Start of Source passage

Catherine Muraga (born circa 1977), is a Kenyan information technology professional and corporate executive, who works as the managing director at Microsoft's Africa Development Center (ADC), based in Nairobi, Kenya's capital city. She took up that office on 1 June 2022. Before that, she was the head of engineering at Stanbic Bank Kenya and Stanbic Bank South Sudan.

Background and education
Muraga is Kenyan by birth. After attending local primary and secondary schools, she was admitted to Africa Nazarene University, a private university in Kenya. She graduated from there with a Bachelor of Science in Computer Science degree. Later, she attended the Fintech Program at the Saïd Business School of the University of Oxford, in the United Kingdom. She also attended the Digital Strategies for Business course at Columbia University, in the United States.

End of Source passage
Start of Entries

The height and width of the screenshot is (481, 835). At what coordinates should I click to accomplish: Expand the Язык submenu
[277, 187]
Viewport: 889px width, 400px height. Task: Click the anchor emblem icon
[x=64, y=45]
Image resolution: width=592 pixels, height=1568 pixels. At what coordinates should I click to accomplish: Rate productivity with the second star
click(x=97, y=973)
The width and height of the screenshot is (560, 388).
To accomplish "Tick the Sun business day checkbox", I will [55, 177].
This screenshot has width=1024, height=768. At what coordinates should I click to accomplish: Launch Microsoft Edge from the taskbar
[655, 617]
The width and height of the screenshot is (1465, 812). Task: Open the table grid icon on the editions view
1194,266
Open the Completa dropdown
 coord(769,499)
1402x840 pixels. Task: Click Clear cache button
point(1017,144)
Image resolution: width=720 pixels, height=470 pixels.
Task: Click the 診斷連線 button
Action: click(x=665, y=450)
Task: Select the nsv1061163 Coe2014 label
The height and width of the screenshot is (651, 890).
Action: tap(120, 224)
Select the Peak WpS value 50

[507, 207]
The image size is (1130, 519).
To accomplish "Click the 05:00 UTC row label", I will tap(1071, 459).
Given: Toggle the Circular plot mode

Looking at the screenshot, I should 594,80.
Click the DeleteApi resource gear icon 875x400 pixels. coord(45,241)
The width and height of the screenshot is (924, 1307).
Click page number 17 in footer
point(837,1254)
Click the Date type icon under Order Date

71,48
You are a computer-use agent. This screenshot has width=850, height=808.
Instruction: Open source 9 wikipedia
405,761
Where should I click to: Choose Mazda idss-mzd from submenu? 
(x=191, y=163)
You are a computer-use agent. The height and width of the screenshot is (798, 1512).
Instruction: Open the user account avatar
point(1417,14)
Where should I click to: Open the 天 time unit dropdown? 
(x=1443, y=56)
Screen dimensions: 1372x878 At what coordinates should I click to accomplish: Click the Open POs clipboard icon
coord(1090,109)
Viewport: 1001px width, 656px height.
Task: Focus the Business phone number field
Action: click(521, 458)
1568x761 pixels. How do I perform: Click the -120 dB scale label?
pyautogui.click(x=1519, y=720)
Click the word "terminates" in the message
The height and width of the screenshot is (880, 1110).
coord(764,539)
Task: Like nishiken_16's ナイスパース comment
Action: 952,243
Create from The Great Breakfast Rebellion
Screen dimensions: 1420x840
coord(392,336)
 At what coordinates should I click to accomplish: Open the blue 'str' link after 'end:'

End of Entries

The tasks:
- 1) According to the Catherine Muraga biography, on what date did she take up the office of managing director at Microsoft's Africa Development Center?
- 2) Reproduce the Catherine Muraga biography verbatim, starting at "Background and education" and ending at "the United States.".
- 3) Resume the Catherine Muraga biography, picking up after its final sentence.

Written responses:
- 1) 1 June 2022

- 2)
Background and education
Muraga is Kenyan by birth. After attending local primary and secondary schools, she was admitted to Africa Nazarene University, a private university in Kenya. She graduated from there with a Bachelor of Science in Computer Science degree. Later, she attended the Fintech Program at the Saïd Business School of the University of Oxford, in the United Kingdom. She also attended the Digital Strategies for Business course at Columbia University, in the United States.

- 3)
Career
As of June 2022, Muraga's career in information technology went back more than 15 years. She has varied experience in several business sectors including aviation, banking and manufacturing. Previous employers include East African Breweries Limited, Kenya Airways and Sidian Bank, where she worked as the Director of IT and Operations, for four and one half years.

At Microsoft's ADC in Nairobi, Muraga replaced Jack Ngare, who served as managing director at the ADC from 2019 when it was established until his resignation in April 2022. In her current position, she leads a team of over 450 computer scientists and engineers.

See also
 Rowena Turinawe

References

External links
 Catherine Muraga: Chief Information Officer Stanbic Bank Kenya As of April 2020.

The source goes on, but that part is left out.